**Short task:** Retype the entries starting at the line containing "How do I perform: Click the flip-down" and ending at the line containing "click(22, 203)", without changing anything.

**Exercise input:**
────────────────
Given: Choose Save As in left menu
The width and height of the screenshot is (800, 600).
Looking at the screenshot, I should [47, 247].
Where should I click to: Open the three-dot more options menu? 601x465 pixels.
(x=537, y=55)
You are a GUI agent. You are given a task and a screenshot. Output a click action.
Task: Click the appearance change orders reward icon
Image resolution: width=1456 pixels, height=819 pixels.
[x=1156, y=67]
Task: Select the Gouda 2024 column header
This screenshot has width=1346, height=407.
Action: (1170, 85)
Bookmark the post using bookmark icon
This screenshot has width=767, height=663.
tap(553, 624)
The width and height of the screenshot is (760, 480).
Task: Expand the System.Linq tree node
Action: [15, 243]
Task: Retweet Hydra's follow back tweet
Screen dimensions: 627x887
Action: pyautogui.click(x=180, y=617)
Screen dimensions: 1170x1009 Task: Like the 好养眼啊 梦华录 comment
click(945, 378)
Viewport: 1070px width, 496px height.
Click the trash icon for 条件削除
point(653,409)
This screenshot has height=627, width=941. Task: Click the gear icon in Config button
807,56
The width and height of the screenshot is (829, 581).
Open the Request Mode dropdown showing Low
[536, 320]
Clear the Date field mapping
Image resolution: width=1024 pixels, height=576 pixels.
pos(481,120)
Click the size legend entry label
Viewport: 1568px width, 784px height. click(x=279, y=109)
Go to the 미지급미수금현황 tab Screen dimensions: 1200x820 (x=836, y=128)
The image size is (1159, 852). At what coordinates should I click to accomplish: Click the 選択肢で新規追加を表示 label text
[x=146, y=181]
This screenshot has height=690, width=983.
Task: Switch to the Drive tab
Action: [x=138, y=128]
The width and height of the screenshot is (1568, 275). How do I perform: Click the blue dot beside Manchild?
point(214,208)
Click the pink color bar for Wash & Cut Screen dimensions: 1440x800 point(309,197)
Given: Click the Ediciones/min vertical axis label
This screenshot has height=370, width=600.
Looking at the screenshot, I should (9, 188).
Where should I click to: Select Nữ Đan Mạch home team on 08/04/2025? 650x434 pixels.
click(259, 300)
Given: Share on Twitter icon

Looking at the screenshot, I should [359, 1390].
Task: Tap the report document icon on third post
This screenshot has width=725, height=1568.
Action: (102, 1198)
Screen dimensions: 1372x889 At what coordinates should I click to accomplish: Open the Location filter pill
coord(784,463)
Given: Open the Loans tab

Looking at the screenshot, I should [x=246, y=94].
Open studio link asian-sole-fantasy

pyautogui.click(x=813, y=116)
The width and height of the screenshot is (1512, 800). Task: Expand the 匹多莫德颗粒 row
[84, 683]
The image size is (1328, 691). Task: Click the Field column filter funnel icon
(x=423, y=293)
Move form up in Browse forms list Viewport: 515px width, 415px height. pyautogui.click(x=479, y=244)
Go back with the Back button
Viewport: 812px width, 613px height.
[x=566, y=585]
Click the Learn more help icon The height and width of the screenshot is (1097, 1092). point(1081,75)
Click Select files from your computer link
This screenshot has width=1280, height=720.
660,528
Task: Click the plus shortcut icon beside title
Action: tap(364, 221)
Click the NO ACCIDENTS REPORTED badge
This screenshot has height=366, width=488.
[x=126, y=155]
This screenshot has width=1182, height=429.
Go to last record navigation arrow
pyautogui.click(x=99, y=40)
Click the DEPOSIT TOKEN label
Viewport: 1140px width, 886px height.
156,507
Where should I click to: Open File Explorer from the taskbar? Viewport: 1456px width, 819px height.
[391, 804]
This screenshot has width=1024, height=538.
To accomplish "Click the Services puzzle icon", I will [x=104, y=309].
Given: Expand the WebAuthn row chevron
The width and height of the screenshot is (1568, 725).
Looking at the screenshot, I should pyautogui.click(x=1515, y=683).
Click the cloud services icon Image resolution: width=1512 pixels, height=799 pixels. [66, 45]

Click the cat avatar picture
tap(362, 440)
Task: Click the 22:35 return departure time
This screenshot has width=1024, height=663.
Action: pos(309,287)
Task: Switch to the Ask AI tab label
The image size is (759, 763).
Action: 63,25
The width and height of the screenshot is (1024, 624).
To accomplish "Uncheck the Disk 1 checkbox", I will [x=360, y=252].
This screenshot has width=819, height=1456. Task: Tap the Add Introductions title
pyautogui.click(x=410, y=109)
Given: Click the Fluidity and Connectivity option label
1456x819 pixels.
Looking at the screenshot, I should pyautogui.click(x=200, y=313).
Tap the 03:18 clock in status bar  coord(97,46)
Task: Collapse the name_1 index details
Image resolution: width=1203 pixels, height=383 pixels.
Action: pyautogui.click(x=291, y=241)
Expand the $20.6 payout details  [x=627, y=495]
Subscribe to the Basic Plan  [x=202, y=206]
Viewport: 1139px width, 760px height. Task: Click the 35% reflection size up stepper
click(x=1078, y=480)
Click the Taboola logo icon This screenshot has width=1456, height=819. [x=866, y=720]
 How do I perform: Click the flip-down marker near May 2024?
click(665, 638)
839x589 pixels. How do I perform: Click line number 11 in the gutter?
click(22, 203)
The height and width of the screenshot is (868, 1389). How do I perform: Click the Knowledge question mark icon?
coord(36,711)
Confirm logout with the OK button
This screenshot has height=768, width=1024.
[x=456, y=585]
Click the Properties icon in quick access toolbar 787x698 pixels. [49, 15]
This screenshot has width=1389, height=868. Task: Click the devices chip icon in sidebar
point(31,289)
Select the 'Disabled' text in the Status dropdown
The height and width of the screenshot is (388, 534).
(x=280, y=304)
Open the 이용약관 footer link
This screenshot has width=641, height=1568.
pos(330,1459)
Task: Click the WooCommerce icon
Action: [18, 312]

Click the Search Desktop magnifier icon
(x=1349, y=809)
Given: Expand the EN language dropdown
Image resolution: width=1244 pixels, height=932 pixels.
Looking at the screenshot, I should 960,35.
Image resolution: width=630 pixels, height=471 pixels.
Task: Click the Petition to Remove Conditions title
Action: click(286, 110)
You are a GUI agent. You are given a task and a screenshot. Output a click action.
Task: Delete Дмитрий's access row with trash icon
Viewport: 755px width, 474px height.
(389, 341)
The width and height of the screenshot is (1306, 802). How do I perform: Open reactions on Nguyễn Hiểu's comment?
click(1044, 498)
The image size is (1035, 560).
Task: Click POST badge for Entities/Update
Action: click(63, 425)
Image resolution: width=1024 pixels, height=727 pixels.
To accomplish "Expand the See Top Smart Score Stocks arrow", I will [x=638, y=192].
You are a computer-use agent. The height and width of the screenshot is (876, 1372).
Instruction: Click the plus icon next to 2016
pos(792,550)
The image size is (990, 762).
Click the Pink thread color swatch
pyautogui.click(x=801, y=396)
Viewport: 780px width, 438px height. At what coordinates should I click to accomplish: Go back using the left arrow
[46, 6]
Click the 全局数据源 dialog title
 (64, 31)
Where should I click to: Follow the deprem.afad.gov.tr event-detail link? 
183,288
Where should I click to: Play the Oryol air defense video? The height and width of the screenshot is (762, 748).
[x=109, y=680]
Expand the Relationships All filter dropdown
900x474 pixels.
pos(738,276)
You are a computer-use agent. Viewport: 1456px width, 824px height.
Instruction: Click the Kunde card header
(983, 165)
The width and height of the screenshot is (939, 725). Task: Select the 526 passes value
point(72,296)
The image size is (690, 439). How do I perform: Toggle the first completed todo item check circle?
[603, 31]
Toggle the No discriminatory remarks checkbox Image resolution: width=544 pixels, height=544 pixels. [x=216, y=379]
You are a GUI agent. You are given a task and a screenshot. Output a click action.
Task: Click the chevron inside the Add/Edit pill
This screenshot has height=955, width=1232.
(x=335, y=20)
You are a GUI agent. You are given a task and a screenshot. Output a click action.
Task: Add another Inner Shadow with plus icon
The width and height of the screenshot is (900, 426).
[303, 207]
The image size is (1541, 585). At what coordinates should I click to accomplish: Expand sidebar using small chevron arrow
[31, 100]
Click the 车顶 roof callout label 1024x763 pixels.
────────────────
**The result:**
 How do I perform: Click the flip-down marker near May 2024?
click(665, 638)
839x589 pixels. How do I perform: Click line number 11 in the gutter?
click(22, 203)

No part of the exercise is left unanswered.